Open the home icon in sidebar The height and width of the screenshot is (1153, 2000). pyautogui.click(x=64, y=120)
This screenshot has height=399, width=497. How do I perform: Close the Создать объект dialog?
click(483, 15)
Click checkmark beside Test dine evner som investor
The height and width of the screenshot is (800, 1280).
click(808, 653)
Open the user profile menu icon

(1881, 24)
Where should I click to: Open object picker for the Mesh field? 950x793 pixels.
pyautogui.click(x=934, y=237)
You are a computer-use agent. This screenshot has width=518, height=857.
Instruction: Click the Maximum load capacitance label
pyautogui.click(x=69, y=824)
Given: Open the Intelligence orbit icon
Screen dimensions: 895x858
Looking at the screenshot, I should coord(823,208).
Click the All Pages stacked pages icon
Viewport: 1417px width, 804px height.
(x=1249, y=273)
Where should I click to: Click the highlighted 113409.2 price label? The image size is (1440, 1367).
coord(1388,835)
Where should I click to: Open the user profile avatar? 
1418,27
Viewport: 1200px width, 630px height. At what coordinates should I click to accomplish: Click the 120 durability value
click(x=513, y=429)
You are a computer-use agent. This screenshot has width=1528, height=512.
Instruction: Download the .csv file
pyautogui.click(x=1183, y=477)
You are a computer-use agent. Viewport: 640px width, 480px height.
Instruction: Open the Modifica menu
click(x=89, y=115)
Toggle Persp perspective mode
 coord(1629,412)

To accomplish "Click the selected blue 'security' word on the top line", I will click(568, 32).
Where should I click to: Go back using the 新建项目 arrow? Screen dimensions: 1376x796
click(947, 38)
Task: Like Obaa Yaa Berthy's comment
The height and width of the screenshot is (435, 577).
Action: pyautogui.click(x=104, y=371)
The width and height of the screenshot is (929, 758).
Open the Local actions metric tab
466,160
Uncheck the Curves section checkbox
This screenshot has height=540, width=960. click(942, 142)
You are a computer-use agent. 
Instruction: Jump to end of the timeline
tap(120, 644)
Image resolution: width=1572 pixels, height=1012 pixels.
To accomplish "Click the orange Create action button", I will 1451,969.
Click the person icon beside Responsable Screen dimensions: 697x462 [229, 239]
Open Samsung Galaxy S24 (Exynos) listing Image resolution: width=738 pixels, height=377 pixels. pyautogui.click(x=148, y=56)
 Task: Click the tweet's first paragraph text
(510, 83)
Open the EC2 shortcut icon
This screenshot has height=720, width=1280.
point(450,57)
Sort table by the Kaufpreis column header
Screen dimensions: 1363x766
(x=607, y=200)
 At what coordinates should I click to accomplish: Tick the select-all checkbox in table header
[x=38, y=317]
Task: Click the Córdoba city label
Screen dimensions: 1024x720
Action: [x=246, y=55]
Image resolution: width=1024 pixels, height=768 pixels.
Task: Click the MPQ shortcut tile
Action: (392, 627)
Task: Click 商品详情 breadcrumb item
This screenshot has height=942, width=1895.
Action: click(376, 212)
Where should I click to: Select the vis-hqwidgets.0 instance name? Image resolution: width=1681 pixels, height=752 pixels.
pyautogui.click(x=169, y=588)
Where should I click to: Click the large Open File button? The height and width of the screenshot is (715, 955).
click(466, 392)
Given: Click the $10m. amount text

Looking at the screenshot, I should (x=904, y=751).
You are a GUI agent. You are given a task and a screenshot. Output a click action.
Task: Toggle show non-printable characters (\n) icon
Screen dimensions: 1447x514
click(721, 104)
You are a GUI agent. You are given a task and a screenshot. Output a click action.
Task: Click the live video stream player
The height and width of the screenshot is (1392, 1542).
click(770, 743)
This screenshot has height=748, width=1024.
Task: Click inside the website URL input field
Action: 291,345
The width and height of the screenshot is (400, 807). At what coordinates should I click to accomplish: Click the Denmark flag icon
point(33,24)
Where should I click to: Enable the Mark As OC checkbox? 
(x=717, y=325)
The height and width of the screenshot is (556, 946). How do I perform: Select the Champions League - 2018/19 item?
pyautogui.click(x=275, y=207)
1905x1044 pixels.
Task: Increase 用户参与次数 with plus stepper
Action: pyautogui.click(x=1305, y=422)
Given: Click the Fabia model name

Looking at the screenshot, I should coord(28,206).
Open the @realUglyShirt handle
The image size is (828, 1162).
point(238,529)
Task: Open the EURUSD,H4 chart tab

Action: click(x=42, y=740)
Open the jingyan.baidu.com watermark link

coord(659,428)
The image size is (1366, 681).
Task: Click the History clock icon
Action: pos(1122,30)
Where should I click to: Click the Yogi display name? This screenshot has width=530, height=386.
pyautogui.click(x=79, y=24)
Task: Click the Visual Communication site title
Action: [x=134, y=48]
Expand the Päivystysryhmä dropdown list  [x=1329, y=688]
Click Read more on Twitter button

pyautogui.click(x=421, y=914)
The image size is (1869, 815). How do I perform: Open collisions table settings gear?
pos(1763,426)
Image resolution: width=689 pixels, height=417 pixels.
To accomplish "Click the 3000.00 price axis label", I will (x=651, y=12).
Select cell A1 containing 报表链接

--

◆ **How to complete this task**: Please transcribe the entire listing exactly as given.

◆ **Answer to this exercise**:
Open the home icon in sidebar The height and width of the screenshot is (1153, 2000). pyautogui.click(x=64, y=120)
This screenshot has height=399, width=497. How do I perform: Close the Создать объект dialog?
click(483, 15)
Click checkmark beside Test dine evner som investor
The height and width of the screenshot is (800, 1280).
click(808, 653)
Open the user profile menu icon

(1881, 24)
Where should I click to: Open object picker for the Mesh field? 950x793 pixels.
pyautogui.click(x=934, y=237)
You are a computer-use agent. This screenshot has width=518, height=857.
Instruction: Click the Maximum load capacitance label
pyautogui.click(x=69, y=824)
Given: Open the Intelligence orbit icon
Screen dimensions: 895x858
Looking at the screenshot, I should coord(823,208).
Click the All Pages stacked pages icon
Viewport: 1417px width, 804px height.
(x=1249, y=273)
Where should I click to: Click the highlighted 113409.2 price label? The image size is (1440, 1367).
coord(1388,835)
Where should I click to: Open the user profile avatar? 
1418,27
Viewport: 1200px width, 630px height. At what coordinates should I click to accomplish: Click the 120 durability value
click(x=513, y=429)
You are a computer-use agent. This screenshot has width=1528, height=512.
Instruction: Download the .csv file
pyautogui.click(x=1183, y=477)
You are a computer-use agent. Viewport: 640px width, 480px height.
Instruction: Open the Modifica menu
click(x=89, y=115)
Toggle Persp perspective mode
 coord(1629,412)

To accomplish "Click the selected blue 'security' word on the top line", I will click(568, 32).
Where should I click to: Go back using the 新建项目 arrow? Screen dimensions: 1376x796
click(947, 38)
Task: Like Obaa Yaa Berthy's comment
The height and width of the screenshot is (435, 577).
Action: pyautogui.click(x=104, y=371)
The width and height of the screenshot is (929, 758).
Open the Local actions metric tab
466,160
Uncheck the Curves section checkbox
This screenshot has height=540, width=960. click(942, 142)
You are a computer-use agent. 
Instruction: Jump to end of the timeline
tap(120, 644)
Image resolution: width=1572 pixels, height=1012 pixels.
To accomplish "Click the orange Create action button", I will 1451,969.
Click the person icon beside Responsable Screen dimensions: 697x462 [229, 239]
Open Samsung Galaxy S24 (Exynos) listing Image resolution: width=738 pixels, height=377 pixels. pyautogui.click(x=148, y=56)
 Task: Click the tweet's first paragraph text
(510, 83)
Open the EC2 shortcut icon
This screenshot has height=720, width=1280.
point(450,57)
Sort table by the Kaufpreis column header
Screen dimensions: 1363x766
(x=607, y=200)
 At what coordinates should I click to accomplish: Tick the select-all checkbox in table header
[x=38, y=317]
Task: Click the Córdoba city label
Screen dimensions: 1024x720
Action: [x=246, y=55]
Image resolution: width=1024 pixels, height=768 pixels.
Task: Click the MPQ shortcut tile
Action: (392, 627)
Task: Click 商品详情 breadcrumb item
This screenshot has height=942, width=1895.
Action: click(376, 212)
Where should I click to: Select the vis-hqwidgets.0 instance name? Image resolution: width=1681 pixels, height=752 pixels.
pyautogui.click(x=169, y=588)
Where should I click to: Click the large Open File button? The height and width of the screenshot is (715, 955).
click(466, 392)
Given: Click the $10m. amount text

Looking at the screenshot, I should (x=904, y=751).
You are a GUI agent. You are given a task and a screenshot. Output a click action.
Task: Toggle show non-printable characters (\n) icon
Screen dimensions: 1447x514
click(721, 104)
You are a GUI agent. You are given a task and a screenshot. Output a click action.
Task: Click the live video stream player
The height and width of the screenshot is (1392, 1542).
click(770, 743)
This screenshot has height=748, width=1024.
Task: Click inside the website URL input field
Action: 291,345
The width and height of the screenshot is (400, 807). At what coordinates should I click to accomplish: Click the Denmark flag icon
point(33,24)
Where should I click to: Enable the Mark As OC checkbox? 
(x=717, y=325)
The height and width of the screenshot is (556, 946). How do I perform: Select the Champions League - 2018/19 item?
pyautogui.click(x=275, y=207)
1905x1044 pixels.
Task: Increase 用户参与次数 with plus stepper
Action: pyautogui.click(x=1305, y=422)
Given: Click the Fabia model name

Looking at the screenshot, I should coord(28,206).
Open the @realUglyShirt handle
The image size is (828, 1162).
point(238,529)
Task: Open the EURUSD,H4 chart tab

Action: click(x=42, y=740)
Open the jingyan.baidu.com watermark link

coord(659,428)
The image size is (1366, 681).
Task: Click the History clock icon
Action: pos(1122,30)
Where should I click to: Click the Yogi display name? This screenshot has width=530, height=386.
pyautogui.click(x=79, y=24)
Task: Click the Visual Communication site title
Action: [x=134, y=48]
Expand the Päivystysryhmä dropdown list  [x=1329, y=688]
Click Read more on Twitter button

pyautogui.click(x=421, y=914)
The image size is (1869, 815). How do I perform: Open collisions table settings gear?
pos(1763,426)
Image resolution: width=689 pixels, height=417 pixels.
To accomplish "Click the 3000.00 price axis label", I will (x=651, y=12).
Select cell A1 containing 报表链接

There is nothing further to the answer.